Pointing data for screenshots
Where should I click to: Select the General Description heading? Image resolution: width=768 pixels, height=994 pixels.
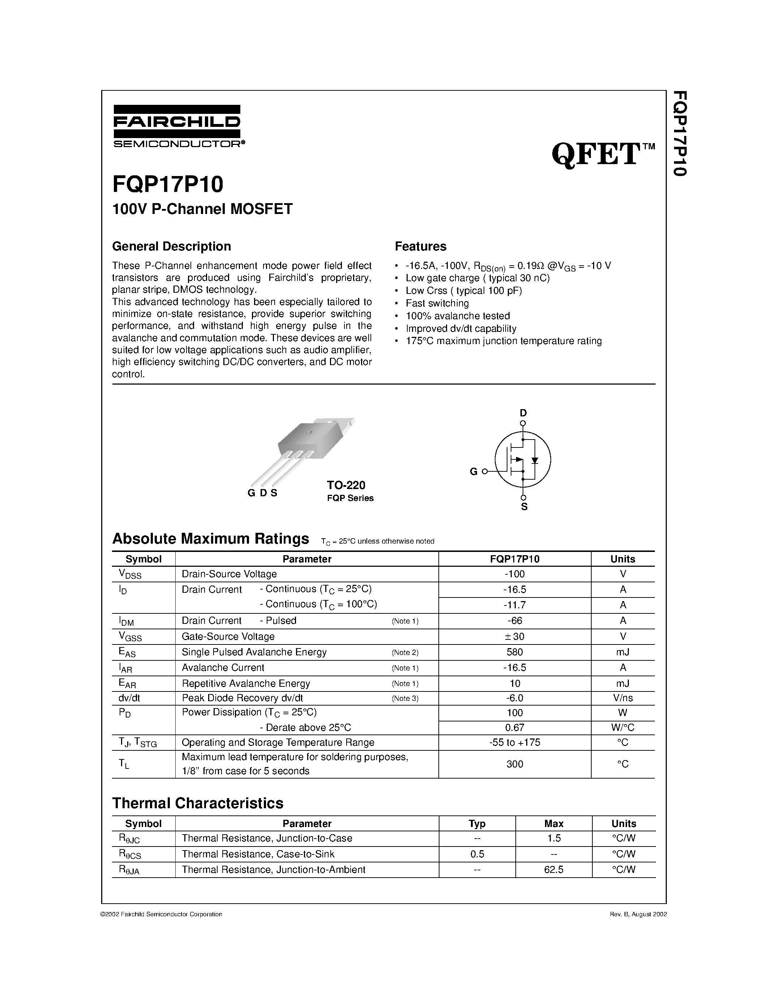click(172, 246)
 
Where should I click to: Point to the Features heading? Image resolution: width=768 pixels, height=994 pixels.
click(420, 246)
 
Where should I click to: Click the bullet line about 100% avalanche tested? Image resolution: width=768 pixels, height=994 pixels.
click(457, 316)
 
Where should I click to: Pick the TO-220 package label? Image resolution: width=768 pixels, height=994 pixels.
click(346, 485)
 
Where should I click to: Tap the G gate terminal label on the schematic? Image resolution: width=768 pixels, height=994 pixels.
click(473, 472)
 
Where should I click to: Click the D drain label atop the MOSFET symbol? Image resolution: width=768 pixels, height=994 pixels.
click(523, 413)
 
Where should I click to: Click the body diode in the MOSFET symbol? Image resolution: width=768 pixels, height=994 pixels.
click(535, 460)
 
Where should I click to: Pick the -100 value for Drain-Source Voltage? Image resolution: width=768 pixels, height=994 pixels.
click(514, 574)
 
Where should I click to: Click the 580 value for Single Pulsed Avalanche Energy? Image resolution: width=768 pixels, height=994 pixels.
click(514, 652)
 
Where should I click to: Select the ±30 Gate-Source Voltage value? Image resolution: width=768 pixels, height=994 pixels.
click(514, 636)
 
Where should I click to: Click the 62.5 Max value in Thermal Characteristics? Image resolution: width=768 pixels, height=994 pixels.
click(553, 870)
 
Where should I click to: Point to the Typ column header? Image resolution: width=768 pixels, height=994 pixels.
click(477, 823)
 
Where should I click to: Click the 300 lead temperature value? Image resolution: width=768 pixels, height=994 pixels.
click(514, 764)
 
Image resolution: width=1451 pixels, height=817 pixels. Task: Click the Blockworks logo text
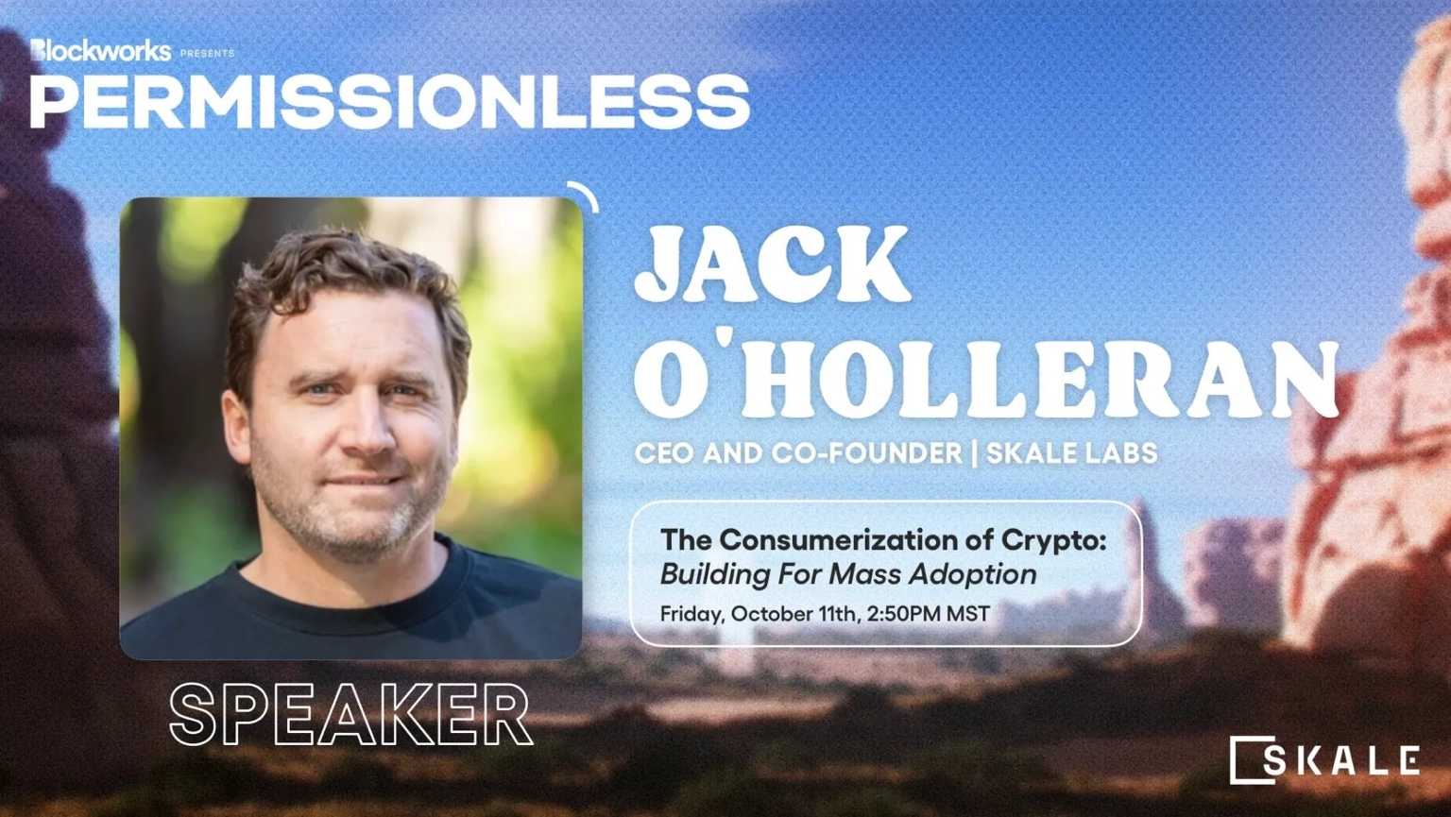pos(100,51)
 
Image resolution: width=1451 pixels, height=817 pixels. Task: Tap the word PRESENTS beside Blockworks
pos(207,53)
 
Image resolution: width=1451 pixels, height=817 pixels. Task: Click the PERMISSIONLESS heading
pos(390,102)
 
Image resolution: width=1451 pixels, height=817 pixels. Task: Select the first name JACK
pos(773,264)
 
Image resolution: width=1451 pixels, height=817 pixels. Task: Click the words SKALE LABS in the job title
pos(1071,452)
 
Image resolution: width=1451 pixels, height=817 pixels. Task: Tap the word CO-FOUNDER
pos(866,452)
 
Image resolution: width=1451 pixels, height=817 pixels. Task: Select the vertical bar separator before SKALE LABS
pos(974,452)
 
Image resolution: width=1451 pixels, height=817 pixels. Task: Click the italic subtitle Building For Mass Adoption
pos(848,575)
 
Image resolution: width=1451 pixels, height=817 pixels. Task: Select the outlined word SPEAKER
pos(351,715)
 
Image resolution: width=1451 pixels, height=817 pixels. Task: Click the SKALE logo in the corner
pos(1324,760)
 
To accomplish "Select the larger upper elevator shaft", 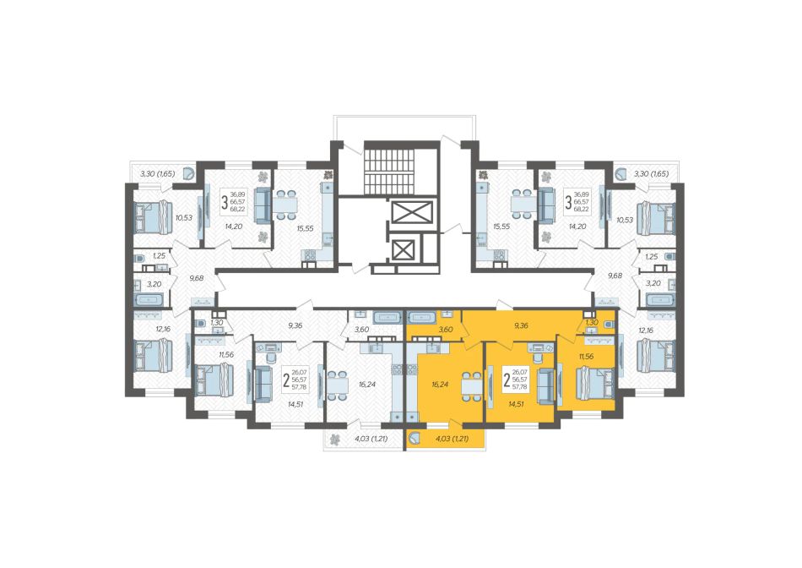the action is pyautogui.click(x=411, y=212).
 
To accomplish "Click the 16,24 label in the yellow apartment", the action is pyautogui.click(x=440, y=384).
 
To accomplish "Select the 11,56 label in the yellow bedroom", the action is pyautogui.click(x=586, y=357).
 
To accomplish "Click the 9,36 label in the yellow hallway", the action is pyautogui.click(x=520, y=325).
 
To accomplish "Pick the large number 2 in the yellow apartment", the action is pyautogui.click(x=507, y=380).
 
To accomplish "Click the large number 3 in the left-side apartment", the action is pyautogui.click(x=224, y=202).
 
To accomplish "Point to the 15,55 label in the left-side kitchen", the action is pyautogui.click(x=305, y=228).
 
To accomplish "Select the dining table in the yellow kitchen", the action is pyautogui.click(x=471, y=386).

## Exercise
Arrange the lines of the listing from the line containing "before SKALE LABS" through the line containing "pos(1324,760)", both included, as a Markdown table with the columns Row and Line, omitting blank lines.

## Task solution
| Row | Line |
|---|---|
| 1 | Image resolution: width=1451 pixels, height=817 pixels. Task: Select the vertical bar separator before SKALE LABS |
| 2 | pos(974,452) |
| 3 | Image resolution: width=1451 pixels, height=817 pixels. Task: Click the italic subtitle Building For Mass Adoption |
| 4 | pos(848,575) |
| 5 | Image resolution: width=1451 pixels, height=817 pixels. Task: Select the outlined word SPEAKER |
| 6 | pos(351,715) |
| 7 | Image resolution: width=1451 pixels, height=817 pixels. Task: Click the SKALE logo in the corner |
| 8 | pos(1324,760) |